Virginia Contracts: Statute of Limitation – a Lawyer’s Installment

Virginia Contracts: Statute of Limitation – a Lawyer’s Installment

In Virginia, the statute of limitation for a breach of written contract is five years and of oral contract is three years. But when exactly the statute starts to run depends on whether there are multiple breaches.

Over half a century ago, the Supreme Court of Virginia declared, “It is well settled that in the absence of [an acceleration] provision [obligations payable in installments] are payable as they are written, and the time of payment is not accelerated by the happening of other events not specifically agreed upon.” Holcomb v. Webley, 185 Va. 150, 156 (1946). Correspondingly, the applicable statute of limitation runs from the time each individual installment payment matures and falls due according to its terms. Id. at 158. Hence, the Virginia Supreme Court in Holcomb overruled a plea of the statute of limitations as to each individual installment payment falling due within the pertinent limitation period preceding the filing of suit, reversing and remanding the trial court’s decision to the contrary.Id. at 159.
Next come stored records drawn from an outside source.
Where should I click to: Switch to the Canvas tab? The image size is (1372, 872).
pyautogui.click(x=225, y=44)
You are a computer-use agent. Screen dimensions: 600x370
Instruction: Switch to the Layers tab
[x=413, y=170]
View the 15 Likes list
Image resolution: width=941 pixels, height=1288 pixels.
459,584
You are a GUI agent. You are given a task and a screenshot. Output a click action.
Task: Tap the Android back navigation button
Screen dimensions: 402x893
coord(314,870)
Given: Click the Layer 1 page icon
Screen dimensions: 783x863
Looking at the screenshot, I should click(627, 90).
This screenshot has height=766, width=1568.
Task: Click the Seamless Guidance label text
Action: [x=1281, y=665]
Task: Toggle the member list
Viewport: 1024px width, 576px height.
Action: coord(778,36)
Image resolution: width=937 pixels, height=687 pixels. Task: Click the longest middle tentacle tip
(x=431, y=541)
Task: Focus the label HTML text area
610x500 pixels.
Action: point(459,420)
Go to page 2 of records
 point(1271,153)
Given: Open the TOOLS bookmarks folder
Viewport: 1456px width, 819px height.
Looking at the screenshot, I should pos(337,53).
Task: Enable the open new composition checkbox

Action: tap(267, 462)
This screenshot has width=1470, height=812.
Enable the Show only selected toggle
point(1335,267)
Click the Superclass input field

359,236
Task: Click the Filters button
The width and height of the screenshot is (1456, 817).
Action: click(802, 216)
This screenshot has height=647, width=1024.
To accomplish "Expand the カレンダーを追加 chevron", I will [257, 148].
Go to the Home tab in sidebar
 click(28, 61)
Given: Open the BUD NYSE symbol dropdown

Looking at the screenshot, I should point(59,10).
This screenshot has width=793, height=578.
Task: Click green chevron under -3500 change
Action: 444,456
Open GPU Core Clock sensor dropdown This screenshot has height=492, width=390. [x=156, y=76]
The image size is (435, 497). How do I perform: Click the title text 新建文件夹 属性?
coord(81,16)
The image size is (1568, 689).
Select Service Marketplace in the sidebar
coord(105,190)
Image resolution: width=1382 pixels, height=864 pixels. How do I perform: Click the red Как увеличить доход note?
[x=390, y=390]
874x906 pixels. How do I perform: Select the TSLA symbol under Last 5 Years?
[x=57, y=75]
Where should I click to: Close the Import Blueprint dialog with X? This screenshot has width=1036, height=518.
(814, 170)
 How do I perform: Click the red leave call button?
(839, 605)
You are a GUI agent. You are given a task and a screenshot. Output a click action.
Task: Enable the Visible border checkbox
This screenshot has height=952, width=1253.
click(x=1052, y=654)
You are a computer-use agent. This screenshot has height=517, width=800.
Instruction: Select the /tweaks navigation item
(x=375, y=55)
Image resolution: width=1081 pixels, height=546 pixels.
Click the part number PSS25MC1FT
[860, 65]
Prior Virginia Supreme Court decisions and subsequent Virginia Circuit Court decisions embody Holcomb. “Courts generally have agreed that for [breach of contract] claims based on an installment contract, a cause of action accrues, and the statute of limitations begins to run, when each installment becomes due. See, 15 Richard A. Lord & Samuel Williston, Williston on Contracts §45:20 (4th Ed. 2000).” Gilliam v. Gilliam, 2003 Va. Cir. LEXIS 173, * 3 (Fairfax Aug. 14, 2003).

“Virginia follows this general rule. See, Ten Braak v. Waffle Shops, Inc., 542 F.2d 919, 924 n.6 (4th Cir. 1976)(‘We note that Virginia does follow the majority rule recognizing contracts for installment payments are divisible, thereby permitting separate actions to be maintained to recover installment as they fall due.’ (citation omitted)); Jones v. Morris Plan Bank of Portsmouth, 168 Va. 284, 191 S.E. 608 (1937)(stating that Virginia does follow the majority rule recognizing that contracts for installment payments are divisible, thereby permitting separate actions to maintain to recover installment payments as they fall due); Williams v. Matthews, 103 Va. 180, 48 S.E. 861 (1904)(holding that the statute of limitations on claim to recover five unpaid installments of stock subscription land from dates on which unpaid installments were due).” Gilliam, 2003 Va. Cir. LEXIS 173, * 3-4.

Thus, in the Virginia domestic law case of Gilliam, where one spouse promised to pay the other monthly installment payments over twenty years, it was “a divisible installment contract, and the statute of limitations for each payment due under the Note began to run when each installment became due.” Id. at * 4. “As a result,” concluded Gilliam, “the statute of limitations has not yet run for any installments or other payments due from [five years prior to suit filing] to the present date, which include any unpaid principal and interest”. Id.